Segment Start: RAW DATA

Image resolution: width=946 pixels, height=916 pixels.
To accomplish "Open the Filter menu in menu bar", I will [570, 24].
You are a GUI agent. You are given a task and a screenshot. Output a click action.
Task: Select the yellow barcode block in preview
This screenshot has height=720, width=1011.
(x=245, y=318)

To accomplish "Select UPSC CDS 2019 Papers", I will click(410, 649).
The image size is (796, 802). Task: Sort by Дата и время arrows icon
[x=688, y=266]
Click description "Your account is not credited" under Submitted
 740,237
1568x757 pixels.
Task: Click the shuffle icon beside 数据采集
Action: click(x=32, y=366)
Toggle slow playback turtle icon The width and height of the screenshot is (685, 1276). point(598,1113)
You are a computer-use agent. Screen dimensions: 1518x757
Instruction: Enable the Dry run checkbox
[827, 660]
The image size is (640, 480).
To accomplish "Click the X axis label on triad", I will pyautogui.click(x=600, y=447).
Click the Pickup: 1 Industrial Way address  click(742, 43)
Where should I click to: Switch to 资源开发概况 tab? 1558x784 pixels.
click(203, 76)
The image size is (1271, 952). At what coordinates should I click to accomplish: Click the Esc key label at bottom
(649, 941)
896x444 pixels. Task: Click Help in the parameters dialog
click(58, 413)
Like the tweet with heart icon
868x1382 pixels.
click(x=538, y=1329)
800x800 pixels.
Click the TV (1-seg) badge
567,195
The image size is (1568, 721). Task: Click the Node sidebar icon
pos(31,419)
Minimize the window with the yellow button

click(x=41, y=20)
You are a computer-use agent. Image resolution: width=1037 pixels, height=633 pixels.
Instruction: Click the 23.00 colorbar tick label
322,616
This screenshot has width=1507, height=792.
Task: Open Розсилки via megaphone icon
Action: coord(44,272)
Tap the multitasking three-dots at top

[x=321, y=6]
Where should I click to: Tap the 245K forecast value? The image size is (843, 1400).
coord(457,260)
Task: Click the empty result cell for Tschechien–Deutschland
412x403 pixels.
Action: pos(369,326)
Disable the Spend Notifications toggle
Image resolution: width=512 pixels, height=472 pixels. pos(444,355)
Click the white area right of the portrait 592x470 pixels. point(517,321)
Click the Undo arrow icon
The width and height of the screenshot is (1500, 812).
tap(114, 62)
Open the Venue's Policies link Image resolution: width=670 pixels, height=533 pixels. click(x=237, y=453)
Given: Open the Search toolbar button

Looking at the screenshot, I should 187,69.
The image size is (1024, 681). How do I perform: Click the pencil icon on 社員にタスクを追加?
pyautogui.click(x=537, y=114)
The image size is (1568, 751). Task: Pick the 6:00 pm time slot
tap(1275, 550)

Segment End: RAW DATA

— WORK ITEM —
Repeat the material above in full, keeping every word.

— TASK SOLUTION —
Image resolution: width=946 pixels, height=916 pixels.
To accomplish "Open the Filter menu in menu bar", I will [570, 24].
You are a GUI agent. You are given a task and a screenshot. Output a click action.
Task: Select the yellow barcode block in preview
This screenshot has height=720, width=1011.
(x=245, y=318)

To accomplish "Select UPSC CDS 2019 Papers", I will click(410, 649).
The image size is (796, 802). Task: Sort by Дата и время arrows icon
[x=688, y=266]
Click description "Your account is not credited" under Submitted
 740,237
1568x757 pixels.
Task: Click the shuffle icon beside 数据采集
Action: click(x=32, y=366)
Toggle slow playback turtle icon The width and height of the screenshot is (685, 1276). point(598,1113)
You are a computer-use agent. Screen dimensions: 1518x757
Instruction: Enable the Dry run checkbox
[827, 660]
The image size is (640, 480).
To accomplish "Click the X axis label on triad", I will pyautogui.click(x=600, y=447).
Click the Pickup: 1 Industrial Way address  click(742, 43)
Where should I click to: Switch to 资源开发概况 tab? 1558x784 pixels.
click(203, 76)
The image size is (1271, 952). At what coordinates should I click to accomplish: Click the Esc key label at bottom
(649, 941)
896x444 pixels. Task: Click Help in the parameters dialog
click(58, 413)
Like the tweet with heart icon
868x1382 pixels.
click(x=538, y=1329)
800x800 pixels.
Click the TV (1-seg) badge
567,195
The image size is (1568, 721). Task: Click the Node sidebar icon
pos(31,419)
Minimize the window with the yellow button

click(x=41, y=20)
You are a computer-use agent. Image resolution: width=1037 pixels, height=633 pixels.
Instruction: Click the 23.00 colorbar tick label
322,616
This screenshot has width=1507, height=792.
Task: Open Розсилки via megaphone icon
Action: coord(44,272)
Tap the multitasking three-dots at top

[x=321, y=6]
Where should I click to: Tap the 245K forecast value? The image size is (843, 1400).
coord(457,260)
Task: Click the empty result cell for Tschechien–Deutschland
412x403 pixels.
Action: pos(369,326)
Disable the Spend Notifications toggle
Image resolution: width=512 pixels, height=472 pixels. pos(444,355)
Click the white area right of the portrait 592x470 pixels. point(517,321)
Click the Undo arrow icon
The width and height of the screenshot is (1500, 812).
tap(114, 62)
Open the Venue's Policies link Image resolution: width=670 pixels, height=533 pixels. click(x=237, y=453)
Given: Open the Search toolbar button

Looking at the screenshot, I should 187,69.
The image size is (1024, 681). How do I perform: Click the pencil icon on 社員にタスクを追加?
pyautogui.click(x=537, y=114)
The image size is (1568, 751). Task: Pick the 6:00 pm time slot
tap(1275, 550)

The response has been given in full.